— Recorded data —

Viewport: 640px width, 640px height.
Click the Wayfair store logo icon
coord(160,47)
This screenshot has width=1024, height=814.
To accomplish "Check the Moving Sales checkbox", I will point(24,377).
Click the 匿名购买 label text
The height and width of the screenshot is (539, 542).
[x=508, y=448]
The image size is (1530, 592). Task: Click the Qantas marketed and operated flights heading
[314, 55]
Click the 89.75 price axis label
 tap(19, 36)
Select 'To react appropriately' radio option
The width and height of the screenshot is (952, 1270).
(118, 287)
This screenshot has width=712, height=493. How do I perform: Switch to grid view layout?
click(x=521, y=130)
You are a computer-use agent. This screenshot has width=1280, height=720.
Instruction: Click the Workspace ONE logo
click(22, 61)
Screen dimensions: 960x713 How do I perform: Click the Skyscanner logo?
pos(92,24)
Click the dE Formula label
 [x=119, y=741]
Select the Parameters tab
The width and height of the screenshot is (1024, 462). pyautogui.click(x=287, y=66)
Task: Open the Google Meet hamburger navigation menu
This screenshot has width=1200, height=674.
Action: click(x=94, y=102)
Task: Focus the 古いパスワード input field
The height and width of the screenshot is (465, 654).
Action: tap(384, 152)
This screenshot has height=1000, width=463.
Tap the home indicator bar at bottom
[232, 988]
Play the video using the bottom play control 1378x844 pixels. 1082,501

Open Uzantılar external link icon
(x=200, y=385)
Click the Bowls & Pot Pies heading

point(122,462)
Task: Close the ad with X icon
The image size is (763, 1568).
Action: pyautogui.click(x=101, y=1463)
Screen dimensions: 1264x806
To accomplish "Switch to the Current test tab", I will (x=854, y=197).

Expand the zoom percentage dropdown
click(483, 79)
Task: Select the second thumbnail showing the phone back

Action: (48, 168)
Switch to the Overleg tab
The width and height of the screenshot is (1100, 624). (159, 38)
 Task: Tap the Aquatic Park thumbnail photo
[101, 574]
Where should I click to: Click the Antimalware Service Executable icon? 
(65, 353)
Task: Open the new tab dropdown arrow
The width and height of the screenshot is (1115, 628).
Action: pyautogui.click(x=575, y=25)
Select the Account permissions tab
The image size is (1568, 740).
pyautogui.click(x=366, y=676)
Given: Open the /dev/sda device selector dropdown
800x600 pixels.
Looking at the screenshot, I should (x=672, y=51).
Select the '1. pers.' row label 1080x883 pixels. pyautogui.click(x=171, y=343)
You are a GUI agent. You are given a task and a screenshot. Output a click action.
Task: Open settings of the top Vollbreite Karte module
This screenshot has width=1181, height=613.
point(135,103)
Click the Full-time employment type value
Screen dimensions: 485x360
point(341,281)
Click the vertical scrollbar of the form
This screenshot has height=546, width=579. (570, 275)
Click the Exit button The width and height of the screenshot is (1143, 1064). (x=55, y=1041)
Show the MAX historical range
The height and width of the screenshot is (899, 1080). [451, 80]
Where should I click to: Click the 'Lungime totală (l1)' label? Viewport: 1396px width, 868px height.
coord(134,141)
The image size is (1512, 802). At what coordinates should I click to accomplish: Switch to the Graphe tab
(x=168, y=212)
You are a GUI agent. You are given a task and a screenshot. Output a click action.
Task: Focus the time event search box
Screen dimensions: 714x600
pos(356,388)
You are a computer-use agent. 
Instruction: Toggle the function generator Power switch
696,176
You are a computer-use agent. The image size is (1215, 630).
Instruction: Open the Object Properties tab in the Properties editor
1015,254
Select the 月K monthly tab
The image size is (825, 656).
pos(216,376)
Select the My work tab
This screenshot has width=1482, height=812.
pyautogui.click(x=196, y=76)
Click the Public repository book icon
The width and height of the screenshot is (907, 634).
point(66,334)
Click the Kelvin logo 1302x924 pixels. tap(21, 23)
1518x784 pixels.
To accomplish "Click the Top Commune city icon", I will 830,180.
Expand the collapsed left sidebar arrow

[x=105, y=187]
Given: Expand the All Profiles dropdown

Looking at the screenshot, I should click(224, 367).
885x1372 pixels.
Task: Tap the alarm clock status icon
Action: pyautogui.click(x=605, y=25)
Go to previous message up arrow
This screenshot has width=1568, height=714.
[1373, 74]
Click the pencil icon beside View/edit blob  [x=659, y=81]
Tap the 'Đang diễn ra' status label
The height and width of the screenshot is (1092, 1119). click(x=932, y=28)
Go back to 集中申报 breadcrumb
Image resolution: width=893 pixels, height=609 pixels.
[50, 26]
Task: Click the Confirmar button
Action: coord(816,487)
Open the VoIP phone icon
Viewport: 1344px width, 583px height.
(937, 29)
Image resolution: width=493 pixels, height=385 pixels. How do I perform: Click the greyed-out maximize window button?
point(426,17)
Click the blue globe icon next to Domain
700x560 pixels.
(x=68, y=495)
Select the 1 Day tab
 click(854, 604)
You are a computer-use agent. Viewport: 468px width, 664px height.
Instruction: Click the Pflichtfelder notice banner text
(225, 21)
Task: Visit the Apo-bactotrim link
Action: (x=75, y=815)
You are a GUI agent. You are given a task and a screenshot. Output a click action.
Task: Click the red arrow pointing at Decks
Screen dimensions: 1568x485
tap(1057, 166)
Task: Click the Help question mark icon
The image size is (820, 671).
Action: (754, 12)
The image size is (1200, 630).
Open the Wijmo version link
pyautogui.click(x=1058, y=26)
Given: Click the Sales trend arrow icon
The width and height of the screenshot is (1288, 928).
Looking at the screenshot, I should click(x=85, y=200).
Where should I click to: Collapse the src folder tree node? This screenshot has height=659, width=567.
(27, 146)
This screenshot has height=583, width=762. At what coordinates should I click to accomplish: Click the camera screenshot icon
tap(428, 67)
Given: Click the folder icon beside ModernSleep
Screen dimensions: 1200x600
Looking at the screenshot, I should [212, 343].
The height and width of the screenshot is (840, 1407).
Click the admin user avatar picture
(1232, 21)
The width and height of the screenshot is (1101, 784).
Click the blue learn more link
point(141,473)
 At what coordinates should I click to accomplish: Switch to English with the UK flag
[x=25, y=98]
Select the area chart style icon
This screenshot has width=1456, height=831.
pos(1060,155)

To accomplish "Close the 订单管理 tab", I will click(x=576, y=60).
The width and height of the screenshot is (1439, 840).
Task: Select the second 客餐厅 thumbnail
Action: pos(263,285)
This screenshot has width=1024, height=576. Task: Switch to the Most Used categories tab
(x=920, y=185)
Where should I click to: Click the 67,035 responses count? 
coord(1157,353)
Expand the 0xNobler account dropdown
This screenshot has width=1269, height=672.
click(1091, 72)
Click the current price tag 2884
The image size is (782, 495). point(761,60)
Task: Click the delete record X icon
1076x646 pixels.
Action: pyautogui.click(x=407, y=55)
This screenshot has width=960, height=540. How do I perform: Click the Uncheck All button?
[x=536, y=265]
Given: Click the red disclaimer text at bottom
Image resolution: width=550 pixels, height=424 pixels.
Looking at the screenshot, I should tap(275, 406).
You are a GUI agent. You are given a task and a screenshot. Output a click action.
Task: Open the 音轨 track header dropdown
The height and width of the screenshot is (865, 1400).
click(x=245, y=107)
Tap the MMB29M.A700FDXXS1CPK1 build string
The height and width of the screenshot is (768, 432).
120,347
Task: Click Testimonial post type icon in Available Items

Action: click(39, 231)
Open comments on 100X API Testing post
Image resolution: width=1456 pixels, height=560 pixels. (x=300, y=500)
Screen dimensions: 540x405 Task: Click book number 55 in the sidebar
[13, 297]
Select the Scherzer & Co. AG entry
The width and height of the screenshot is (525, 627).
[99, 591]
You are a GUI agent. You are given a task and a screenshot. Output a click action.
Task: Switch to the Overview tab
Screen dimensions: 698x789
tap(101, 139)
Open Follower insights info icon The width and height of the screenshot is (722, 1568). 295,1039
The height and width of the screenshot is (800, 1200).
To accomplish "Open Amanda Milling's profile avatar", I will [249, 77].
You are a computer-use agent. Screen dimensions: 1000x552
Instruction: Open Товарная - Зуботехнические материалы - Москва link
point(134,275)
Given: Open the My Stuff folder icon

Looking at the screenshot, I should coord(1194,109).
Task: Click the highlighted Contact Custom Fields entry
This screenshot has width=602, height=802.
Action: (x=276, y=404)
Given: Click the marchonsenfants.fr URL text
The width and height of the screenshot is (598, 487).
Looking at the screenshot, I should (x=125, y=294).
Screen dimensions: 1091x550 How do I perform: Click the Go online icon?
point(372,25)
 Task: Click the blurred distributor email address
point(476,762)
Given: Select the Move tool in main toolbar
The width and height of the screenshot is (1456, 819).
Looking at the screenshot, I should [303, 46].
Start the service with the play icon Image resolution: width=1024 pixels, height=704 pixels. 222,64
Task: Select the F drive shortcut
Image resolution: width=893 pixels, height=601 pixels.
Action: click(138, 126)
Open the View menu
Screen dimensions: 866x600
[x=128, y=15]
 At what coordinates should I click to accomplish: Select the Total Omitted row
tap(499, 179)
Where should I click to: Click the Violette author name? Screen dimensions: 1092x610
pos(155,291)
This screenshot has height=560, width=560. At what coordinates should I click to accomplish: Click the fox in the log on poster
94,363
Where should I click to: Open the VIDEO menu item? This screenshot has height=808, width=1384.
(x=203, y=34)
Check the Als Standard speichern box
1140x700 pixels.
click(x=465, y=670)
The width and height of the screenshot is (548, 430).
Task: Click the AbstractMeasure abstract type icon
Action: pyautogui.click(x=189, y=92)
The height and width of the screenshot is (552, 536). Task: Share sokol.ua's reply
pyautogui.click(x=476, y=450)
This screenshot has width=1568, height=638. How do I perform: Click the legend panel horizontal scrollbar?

— What to work on —
Please copy out each line of the listing above that contains the string "Sales".

— Result of the exercise —
To accomplish "Check the Moving Sales checkbox", I will point(24,377).
Given: Click the Sales trend arrow icon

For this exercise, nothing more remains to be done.